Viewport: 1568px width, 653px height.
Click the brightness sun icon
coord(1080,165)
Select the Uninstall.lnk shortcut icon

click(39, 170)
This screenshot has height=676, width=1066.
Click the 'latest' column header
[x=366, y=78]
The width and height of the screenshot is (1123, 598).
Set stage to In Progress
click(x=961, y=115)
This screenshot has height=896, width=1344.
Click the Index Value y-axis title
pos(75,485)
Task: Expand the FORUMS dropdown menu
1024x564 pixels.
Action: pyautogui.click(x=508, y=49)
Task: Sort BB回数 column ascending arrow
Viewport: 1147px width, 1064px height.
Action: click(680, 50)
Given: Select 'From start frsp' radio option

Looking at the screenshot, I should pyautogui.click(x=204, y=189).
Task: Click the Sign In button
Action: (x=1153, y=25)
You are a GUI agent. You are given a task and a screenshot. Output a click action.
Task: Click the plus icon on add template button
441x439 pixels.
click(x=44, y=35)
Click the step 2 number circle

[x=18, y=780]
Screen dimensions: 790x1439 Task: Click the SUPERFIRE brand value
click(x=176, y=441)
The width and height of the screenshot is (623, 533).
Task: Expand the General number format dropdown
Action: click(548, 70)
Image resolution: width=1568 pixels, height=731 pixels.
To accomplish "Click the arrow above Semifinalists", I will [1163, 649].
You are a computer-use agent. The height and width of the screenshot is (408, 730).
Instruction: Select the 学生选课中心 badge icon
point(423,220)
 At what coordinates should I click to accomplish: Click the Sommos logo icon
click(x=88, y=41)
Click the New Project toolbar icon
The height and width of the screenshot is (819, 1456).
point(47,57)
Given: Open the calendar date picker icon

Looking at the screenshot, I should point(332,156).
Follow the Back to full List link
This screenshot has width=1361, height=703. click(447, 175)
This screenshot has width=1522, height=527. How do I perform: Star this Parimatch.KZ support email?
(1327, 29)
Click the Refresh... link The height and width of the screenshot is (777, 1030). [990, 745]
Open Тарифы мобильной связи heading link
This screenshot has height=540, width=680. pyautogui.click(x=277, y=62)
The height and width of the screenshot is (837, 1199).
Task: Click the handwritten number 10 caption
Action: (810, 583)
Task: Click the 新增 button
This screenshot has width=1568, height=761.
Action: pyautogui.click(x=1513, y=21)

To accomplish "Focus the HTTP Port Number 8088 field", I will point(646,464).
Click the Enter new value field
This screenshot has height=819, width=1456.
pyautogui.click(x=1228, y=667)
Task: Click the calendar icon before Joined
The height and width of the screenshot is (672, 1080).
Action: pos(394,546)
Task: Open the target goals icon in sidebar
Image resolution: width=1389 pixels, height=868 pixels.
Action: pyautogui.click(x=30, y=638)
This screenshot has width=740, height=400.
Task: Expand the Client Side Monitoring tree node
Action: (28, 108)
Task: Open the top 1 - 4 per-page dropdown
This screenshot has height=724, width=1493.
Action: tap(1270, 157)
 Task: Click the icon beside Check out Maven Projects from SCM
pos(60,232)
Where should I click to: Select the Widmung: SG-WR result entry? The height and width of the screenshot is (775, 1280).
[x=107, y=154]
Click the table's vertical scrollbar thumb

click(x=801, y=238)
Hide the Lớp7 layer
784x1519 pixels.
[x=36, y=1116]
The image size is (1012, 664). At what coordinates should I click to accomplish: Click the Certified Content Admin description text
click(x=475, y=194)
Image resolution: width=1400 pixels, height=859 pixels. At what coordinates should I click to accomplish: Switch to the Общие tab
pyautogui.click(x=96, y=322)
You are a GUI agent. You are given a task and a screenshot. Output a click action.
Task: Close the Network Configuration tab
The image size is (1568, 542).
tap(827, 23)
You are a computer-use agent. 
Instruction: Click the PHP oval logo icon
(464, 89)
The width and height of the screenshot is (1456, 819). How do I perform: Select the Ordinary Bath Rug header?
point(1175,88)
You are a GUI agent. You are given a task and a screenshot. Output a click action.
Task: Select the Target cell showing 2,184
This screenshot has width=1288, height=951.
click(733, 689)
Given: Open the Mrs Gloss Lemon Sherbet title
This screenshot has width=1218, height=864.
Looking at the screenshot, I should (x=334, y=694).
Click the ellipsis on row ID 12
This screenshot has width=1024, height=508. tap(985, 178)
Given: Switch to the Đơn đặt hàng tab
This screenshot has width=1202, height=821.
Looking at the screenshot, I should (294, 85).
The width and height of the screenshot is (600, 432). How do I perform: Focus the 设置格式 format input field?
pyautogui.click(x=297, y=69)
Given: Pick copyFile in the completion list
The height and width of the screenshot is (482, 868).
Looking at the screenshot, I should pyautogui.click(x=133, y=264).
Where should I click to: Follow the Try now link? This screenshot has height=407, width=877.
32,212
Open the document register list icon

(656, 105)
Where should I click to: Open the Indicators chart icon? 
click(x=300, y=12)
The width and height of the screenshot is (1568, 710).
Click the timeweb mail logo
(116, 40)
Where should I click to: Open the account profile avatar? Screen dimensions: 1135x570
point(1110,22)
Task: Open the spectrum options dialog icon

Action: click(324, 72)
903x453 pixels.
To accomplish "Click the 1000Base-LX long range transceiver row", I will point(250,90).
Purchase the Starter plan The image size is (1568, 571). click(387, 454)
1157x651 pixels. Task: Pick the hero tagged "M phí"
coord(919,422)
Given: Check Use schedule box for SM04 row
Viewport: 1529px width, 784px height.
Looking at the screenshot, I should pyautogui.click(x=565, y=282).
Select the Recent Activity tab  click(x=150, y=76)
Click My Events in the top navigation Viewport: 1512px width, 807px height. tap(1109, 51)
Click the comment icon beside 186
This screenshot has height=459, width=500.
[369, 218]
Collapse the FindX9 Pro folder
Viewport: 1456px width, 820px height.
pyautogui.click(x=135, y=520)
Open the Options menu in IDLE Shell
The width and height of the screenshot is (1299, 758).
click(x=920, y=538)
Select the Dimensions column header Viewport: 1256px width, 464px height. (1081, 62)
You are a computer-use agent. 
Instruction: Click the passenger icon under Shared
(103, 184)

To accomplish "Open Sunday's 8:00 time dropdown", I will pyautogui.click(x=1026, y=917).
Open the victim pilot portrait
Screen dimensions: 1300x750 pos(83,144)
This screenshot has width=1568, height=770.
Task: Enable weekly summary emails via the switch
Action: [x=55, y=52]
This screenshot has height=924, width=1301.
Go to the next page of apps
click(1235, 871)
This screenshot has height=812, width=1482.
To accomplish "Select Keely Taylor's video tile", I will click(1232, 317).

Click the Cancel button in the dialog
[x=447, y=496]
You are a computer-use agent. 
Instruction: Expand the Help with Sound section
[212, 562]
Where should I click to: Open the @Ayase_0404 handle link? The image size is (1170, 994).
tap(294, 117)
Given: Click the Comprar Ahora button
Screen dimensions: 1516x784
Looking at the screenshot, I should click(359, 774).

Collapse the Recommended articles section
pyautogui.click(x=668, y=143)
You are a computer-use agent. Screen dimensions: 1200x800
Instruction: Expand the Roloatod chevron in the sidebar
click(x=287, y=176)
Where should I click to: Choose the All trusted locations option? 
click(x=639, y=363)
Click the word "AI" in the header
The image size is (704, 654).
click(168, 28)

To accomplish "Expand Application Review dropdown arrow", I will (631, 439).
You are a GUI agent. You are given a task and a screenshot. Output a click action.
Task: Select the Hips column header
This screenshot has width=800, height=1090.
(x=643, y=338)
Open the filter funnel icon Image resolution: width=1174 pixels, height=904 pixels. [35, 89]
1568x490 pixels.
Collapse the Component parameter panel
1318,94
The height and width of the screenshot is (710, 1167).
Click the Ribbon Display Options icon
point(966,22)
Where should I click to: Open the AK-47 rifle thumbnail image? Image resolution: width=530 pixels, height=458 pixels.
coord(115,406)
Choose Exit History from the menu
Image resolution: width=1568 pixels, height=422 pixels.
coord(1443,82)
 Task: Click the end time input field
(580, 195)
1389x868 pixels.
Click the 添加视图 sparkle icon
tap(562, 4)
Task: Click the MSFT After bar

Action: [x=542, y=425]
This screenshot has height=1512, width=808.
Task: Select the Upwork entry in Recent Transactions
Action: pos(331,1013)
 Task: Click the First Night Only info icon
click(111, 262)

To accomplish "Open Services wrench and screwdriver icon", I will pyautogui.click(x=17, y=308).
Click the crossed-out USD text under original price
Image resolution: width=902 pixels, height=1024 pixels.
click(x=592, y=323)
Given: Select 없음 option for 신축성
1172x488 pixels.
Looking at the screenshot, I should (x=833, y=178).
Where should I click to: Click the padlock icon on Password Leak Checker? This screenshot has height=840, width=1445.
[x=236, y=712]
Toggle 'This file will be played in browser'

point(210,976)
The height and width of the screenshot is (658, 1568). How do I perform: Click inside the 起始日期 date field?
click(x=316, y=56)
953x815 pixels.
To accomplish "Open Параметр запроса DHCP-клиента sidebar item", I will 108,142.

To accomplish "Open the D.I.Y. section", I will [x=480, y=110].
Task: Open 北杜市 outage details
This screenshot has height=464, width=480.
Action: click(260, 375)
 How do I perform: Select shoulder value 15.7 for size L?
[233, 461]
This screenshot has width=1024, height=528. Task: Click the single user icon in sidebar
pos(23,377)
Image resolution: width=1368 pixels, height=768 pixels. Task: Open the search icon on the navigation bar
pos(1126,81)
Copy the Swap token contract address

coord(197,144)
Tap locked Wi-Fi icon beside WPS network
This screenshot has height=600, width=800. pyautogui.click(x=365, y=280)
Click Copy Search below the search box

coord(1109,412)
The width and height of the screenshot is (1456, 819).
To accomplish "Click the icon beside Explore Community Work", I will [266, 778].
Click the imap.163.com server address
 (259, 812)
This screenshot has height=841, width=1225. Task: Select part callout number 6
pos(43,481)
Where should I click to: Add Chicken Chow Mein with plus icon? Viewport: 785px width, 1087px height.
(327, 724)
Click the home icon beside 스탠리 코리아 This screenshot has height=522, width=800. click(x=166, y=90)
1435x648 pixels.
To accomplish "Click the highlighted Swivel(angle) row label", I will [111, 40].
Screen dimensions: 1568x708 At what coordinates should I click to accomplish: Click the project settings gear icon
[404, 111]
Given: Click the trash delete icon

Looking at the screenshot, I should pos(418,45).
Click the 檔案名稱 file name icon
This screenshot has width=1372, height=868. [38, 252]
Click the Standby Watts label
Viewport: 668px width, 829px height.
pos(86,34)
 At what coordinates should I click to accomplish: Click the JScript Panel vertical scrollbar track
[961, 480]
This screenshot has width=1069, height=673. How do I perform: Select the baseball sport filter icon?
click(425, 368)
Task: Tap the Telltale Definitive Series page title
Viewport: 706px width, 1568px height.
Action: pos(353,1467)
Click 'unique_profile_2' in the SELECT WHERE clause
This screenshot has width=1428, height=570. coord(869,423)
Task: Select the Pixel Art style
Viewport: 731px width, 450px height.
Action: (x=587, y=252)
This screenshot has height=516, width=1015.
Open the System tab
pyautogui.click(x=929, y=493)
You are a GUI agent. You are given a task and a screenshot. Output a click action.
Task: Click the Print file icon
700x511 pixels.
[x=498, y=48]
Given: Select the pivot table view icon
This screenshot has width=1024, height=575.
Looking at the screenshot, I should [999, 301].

□ □ □ □ □ □ □

Wherever the word "label" appears in the listing, copy the line that holds it.

RESPONSE FOR THIS EXERCISE>
To accomplish "Click the highlighted Swivel(angle) row label", I will [111, 40].
Click the Standby Watts label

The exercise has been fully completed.